-------- Provided information --------

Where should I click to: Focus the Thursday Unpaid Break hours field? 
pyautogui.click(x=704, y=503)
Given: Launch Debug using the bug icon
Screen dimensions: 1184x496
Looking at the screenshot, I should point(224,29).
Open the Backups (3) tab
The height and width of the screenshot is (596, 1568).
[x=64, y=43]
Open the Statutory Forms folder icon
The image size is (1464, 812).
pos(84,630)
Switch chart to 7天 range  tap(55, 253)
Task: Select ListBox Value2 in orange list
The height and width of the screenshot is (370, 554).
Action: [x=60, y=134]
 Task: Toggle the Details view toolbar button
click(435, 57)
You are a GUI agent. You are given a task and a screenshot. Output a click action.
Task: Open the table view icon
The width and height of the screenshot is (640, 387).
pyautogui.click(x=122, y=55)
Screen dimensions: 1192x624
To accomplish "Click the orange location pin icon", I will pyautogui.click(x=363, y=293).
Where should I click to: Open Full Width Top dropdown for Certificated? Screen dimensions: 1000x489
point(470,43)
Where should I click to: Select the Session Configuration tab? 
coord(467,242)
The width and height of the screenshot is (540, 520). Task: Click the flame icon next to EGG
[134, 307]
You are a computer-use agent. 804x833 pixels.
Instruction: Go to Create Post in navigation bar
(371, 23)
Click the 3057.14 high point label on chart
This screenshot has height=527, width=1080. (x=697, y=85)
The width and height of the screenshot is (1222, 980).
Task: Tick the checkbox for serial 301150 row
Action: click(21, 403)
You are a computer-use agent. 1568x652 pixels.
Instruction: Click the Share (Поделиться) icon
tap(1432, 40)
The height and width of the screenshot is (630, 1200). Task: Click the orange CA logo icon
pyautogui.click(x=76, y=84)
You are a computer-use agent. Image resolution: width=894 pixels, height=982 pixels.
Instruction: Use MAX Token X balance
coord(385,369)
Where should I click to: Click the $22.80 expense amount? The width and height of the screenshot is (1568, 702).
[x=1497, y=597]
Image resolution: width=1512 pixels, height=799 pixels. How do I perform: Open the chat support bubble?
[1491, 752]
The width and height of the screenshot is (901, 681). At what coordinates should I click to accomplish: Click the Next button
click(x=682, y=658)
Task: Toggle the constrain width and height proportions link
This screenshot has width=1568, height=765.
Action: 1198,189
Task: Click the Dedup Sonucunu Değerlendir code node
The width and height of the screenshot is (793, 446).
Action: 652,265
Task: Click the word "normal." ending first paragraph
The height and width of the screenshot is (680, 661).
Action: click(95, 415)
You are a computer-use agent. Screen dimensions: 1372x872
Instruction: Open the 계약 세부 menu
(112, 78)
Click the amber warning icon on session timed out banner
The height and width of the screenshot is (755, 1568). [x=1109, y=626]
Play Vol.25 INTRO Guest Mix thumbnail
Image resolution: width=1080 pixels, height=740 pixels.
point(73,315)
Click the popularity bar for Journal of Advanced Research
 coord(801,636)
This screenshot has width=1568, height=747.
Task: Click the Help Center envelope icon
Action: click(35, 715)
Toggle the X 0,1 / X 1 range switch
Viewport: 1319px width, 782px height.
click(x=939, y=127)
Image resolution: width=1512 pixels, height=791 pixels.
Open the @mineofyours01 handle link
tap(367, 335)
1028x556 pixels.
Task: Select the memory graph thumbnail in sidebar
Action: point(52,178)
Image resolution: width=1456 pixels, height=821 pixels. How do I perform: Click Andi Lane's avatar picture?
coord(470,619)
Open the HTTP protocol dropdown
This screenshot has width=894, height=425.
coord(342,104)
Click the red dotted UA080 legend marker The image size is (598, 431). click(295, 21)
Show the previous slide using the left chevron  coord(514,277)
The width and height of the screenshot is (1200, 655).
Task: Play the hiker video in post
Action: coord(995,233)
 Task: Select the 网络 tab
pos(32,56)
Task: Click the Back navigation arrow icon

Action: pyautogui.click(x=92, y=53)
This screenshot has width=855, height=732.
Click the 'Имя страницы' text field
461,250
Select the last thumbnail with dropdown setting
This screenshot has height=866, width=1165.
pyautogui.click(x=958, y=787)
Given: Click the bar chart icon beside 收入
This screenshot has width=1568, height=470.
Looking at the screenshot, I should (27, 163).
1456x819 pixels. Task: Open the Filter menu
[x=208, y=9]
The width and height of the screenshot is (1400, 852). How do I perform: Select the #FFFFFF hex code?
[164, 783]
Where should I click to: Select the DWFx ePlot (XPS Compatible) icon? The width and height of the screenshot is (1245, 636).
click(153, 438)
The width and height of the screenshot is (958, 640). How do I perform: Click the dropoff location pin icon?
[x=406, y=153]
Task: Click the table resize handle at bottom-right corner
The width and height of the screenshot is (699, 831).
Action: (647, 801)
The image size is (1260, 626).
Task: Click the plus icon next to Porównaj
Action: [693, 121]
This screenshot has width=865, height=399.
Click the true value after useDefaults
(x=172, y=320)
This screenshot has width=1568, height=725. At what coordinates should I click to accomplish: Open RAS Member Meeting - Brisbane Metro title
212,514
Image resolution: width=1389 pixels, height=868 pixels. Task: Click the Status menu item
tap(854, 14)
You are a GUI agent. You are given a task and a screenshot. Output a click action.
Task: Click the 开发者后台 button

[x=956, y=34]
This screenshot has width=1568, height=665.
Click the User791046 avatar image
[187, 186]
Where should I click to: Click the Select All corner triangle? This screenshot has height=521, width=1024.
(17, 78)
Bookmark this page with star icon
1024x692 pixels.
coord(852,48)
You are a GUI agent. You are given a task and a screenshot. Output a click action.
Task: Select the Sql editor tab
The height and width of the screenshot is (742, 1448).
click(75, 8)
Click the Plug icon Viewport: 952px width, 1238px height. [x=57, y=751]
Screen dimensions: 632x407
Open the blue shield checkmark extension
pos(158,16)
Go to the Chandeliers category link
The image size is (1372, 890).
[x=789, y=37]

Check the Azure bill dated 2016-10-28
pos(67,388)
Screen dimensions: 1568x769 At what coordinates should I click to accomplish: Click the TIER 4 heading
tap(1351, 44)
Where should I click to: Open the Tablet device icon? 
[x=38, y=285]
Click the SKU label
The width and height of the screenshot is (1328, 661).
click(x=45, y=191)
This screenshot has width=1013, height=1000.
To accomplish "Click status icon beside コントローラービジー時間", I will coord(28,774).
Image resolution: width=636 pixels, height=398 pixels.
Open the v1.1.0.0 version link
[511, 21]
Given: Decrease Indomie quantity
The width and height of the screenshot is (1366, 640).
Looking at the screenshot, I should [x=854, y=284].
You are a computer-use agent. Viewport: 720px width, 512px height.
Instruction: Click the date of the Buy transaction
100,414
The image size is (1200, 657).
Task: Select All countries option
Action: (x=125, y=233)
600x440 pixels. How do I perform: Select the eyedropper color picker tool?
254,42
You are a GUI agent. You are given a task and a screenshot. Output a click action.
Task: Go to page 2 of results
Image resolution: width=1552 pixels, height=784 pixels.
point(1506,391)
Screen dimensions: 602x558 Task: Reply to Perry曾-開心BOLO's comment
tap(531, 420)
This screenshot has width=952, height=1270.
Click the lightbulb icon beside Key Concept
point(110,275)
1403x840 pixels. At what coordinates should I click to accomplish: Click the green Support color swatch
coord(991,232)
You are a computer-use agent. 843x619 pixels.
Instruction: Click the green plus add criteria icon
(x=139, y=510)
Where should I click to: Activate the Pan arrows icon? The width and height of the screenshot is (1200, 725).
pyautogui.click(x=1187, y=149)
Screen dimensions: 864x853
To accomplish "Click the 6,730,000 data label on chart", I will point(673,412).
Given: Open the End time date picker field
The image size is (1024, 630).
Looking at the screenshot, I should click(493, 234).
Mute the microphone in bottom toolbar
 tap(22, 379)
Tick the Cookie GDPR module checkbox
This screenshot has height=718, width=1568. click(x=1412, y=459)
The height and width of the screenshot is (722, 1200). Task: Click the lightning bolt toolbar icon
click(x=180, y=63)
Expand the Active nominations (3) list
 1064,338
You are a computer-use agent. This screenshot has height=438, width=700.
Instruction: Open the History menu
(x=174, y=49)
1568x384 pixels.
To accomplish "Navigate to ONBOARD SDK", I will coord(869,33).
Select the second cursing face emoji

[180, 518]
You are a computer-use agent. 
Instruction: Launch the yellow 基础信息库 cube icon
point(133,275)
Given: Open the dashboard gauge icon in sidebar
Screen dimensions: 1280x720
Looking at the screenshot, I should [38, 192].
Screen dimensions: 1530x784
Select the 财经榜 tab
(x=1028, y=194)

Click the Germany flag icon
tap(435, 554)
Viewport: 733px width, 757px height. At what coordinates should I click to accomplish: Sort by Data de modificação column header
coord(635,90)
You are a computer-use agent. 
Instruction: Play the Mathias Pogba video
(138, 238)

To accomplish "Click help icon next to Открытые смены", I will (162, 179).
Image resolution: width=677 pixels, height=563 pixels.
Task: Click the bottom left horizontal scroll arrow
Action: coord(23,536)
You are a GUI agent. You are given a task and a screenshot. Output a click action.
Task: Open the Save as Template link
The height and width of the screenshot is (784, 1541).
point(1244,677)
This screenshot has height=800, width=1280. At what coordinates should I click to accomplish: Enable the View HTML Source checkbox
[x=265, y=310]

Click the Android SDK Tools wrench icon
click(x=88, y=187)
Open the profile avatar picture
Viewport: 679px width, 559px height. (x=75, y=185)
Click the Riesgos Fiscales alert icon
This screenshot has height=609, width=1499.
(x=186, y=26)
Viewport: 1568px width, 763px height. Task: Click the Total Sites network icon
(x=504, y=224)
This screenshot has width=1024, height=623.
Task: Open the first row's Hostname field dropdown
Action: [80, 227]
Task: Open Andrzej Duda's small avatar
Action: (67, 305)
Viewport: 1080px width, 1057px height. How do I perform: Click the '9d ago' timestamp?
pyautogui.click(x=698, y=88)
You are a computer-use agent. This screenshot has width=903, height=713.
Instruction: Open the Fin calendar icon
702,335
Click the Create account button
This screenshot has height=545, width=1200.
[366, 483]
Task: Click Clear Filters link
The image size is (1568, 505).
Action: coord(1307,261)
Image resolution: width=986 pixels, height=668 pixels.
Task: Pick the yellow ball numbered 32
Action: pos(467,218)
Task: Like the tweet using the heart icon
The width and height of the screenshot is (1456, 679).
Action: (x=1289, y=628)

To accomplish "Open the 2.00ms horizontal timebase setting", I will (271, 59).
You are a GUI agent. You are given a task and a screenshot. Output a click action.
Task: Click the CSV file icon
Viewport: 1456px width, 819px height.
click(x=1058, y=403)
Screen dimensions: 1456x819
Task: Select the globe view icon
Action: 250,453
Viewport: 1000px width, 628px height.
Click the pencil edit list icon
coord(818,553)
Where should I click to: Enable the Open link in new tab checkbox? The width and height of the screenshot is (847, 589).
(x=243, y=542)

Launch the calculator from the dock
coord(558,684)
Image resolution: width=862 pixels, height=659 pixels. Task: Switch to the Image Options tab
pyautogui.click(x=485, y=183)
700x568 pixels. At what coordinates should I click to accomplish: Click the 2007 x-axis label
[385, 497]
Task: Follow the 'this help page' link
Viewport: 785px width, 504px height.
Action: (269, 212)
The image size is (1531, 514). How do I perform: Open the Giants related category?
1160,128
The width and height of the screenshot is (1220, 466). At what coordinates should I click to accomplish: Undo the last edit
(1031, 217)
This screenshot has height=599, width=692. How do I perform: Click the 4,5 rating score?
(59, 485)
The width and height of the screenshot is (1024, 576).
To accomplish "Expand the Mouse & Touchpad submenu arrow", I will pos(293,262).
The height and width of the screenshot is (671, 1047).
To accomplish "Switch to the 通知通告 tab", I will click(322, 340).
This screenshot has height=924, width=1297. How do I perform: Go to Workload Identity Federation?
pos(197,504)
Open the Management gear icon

--------

Your objective: Return from the data every line that holds "page".

Answer to the exercise:
Bookmark this page with star icon
Task: Go to page 2 of results
Task: Follow the 'this help page' link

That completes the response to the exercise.